Tâche à réaliser A: D'après le texte fourni, combien de personnes composent la cellule de crise créée par Micro Bird ?
Tâche à réaliser B:
Pour chacun des énoncés suivants, indiquez s'il concorde avec le texte fourni, en citant les mots du texte qui le démontrent :
(i) Micro Bird dispose d'une usine à Drummondville et d'une autre à Plattsburgh.
(ii) Selon Jon P. Yormick, on sait déjà quand les remboursements de tarifs seront effectués.
(iii) Une entreprise qui fabrique des cages à homard a eu du mal à obtenir du fil métallique recouvert de vinyle.

Texte fourni:
►

Il cite notamment une entreprise qui fabrique des cages à homard et qui a eu beaucoup de difficulté à se procurer du fil métallique recouvert de vinyle, dont les prix ont explosé.

«Ce sont des exemples très concrets», dit-il. «Mais c’est la réalité actuelle : les entreprises tentent de survivre et de s’adapter.»

Gérer les tarifs sur le plan opérationnel

Pour les manufacturiers présents de part et d’autre de la frontière, le principal défi demeure la complexité des règles commerciales.

Élie Tremblay, directeur principal, achats stratégiques et chaîne d’approvisionnement chez le fabricant d’autobus Micro Bird, explique que l’entreprise, qui possède une usine à Drummondville et une autre à Plattsburgh, a mis en place une structure interne pour suivre l’évolution des tarifs.

«Le premier défi, c’est la complexité, dit-il. Les tarifs s’additionnent les uns aux autres, ce qui implique énormément de calculs.»

La volatilité complique encore davantage la situation. «On ne sait jamais ce qui va arriver ensuite», ajoute-t-il.

Pour gérer cette incertitude, Micro Bird a créé une «cellule de crise» composée de six personnes chargées d’analyser rapidement toute nouvelle annonce tarifaire et d’en mesurer les impacts. L’entreprise s’appuie également sur plusieurs consultants afin d’obtenir différents points de vue.

«Ces règles sont les mêmes pour tout le monde», souligne M. Tremblay. «La question devient donc: comment les comprendre le mieux possible pour rester le plus compétitif?»

La présence d’installations des deux côtés de la frontière procure un autre avantage concurrentiel lorsque les tarifs changent.

«Quand tout cela est arrivé, nous étions très heureux d’avoir une présence à Plattsburgh et au Canada », constate M. Tremblay.

Cette double implantation permet par exemple de déplacer des composants entre les deux pays pour assembler ou modifier un produit et ainsi réduire l’exposition aux tarifs. «On peut recevoir du matériel à un endroit, faire de l’assemblage, modifier le produit et le renvoyer», explique-t-il. «Opérationnellement, c’est un défi, mais cela peut faire économiser beaucoup d’argent.»

«Ne voyez pas les règles comme quelque chose qui fait de vous une victime», poursuit-il. «Tout le monde joue selon les mêmes règles. La question est de savoir comment vous les utilisez.»

Les contrats seront déterminants pour les remboursements

Selon Jon P. Yormick, associé directeur du cabinet Yormick Law LLC, les remboursements de tarifs pourraient bientôt se répercuter dans les chaînes d’approvisionnement, mais leur répartition dépendra largement des contrats.

Les tribunaux ont déjà ordonné le remboursement de certains tarifs imposés ces dernières années, mais les modalités restent floues. «Nous ne savons pas exactement quand ni comment ces remboursements seront effectués», dit-il.

◄

Données stockées:
►

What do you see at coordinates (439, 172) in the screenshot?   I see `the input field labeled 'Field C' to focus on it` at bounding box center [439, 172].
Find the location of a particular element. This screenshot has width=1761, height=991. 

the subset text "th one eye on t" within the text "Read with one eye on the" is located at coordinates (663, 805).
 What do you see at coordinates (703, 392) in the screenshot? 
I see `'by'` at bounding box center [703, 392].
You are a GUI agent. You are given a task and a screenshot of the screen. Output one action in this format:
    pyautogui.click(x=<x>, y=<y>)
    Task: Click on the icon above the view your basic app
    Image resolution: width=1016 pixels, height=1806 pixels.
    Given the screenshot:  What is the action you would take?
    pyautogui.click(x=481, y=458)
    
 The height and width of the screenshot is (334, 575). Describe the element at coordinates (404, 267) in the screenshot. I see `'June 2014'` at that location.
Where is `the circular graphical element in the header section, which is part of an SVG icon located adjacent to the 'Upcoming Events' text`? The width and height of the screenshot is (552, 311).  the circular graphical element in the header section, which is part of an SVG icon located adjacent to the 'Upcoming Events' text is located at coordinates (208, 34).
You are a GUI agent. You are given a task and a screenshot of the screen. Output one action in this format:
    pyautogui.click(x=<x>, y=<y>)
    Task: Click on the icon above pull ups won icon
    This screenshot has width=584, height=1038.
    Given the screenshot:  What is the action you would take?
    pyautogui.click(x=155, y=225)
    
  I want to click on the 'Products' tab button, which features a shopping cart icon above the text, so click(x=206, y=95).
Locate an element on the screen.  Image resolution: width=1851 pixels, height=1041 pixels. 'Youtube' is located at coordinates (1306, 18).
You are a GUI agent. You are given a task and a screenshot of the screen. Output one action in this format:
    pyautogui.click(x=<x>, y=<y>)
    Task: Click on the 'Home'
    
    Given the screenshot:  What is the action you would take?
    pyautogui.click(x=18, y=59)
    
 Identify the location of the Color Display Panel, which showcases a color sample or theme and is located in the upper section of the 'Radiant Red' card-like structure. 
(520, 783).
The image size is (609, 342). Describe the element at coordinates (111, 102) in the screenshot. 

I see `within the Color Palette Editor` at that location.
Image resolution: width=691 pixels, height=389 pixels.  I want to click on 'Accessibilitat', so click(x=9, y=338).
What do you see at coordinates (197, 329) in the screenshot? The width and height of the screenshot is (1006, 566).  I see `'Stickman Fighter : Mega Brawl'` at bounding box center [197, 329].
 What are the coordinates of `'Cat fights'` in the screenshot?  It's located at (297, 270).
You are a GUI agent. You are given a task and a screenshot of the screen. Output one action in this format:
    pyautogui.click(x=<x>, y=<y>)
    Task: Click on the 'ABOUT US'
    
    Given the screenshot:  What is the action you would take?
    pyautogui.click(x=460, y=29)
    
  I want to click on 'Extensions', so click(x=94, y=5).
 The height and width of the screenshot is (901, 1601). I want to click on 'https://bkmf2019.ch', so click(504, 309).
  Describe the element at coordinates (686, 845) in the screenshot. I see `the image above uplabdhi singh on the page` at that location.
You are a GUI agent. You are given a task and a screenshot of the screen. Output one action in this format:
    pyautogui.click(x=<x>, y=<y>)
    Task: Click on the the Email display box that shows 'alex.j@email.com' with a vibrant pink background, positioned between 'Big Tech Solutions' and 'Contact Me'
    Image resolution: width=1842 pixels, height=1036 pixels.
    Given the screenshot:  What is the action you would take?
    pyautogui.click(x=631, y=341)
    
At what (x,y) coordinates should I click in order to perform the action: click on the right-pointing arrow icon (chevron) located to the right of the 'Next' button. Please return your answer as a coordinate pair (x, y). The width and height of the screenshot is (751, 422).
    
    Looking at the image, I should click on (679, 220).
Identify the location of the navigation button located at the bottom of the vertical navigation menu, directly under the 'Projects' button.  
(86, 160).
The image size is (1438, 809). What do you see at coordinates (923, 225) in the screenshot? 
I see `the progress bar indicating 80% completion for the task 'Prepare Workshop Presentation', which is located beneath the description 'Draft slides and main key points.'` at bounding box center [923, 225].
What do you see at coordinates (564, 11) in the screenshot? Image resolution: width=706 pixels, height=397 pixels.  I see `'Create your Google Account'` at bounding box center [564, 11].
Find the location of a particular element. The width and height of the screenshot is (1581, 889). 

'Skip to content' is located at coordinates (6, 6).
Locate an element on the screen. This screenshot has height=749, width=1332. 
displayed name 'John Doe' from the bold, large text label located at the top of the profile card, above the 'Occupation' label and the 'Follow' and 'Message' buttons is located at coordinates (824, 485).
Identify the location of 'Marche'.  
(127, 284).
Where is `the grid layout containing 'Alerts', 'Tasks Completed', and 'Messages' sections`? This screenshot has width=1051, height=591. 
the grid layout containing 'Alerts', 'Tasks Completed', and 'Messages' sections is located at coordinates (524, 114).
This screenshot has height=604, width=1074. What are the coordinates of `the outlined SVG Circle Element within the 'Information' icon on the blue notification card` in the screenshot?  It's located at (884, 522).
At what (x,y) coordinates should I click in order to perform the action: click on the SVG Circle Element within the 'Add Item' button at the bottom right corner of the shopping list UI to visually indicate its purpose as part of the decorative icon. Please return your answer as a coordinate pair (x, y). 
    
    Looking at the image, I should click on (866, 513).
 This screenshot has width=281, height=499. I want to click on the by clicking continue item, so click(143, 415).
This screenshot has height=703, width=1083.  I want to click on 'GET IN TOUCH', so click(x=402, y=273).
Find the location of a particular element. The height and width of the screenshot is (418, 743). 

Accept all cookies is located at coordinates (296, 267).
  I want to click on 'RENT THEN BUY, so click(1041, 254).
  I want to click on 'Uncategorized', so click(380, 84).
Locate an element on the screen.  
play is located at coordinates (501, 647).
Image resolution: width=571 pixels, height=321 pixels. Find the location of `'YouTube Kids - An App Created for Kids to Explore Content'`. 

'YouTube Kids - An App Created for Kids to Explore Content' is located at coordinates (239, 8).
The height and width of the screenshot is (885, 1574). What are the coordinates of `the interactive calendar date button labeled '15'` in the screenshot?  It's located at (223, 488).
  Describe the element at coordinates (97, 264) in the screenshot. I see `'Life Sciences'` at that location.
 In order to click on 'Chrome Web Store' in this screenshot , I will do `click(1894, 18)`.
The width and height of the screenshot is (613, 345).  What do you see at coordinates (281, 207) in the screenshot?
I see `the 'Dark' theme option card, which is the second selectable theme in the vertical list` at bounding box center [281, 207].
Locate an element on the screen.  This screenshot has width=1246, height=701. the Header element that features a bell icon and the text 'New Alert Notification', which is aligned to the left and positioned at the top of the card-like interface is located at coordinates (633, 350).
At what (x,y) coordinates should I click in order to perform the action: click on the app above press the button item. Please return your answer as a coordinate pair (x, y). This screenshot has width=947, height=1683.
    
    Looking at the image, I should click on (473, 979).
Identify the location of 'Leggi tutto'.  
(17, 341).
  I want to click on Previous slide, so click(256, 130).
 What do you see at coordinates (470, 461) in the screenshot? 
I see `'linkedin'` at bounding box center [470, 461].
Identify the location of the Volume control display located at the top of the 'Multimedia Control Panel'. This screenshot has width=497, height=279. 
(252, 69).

◄

Solution proposée A: Six personnes.

Solution proposée B:
(i) Oui : «qui possède une usine à Drummondville et une autre à Plattsburgh»
(ii) Non : «Nous ne savons pas exactement quand ni comment ces remboursements seront effectués»
(iii) Oui : «a eu beaucoup de difficulté à se procurer du fil métallique recouvert de vinyle»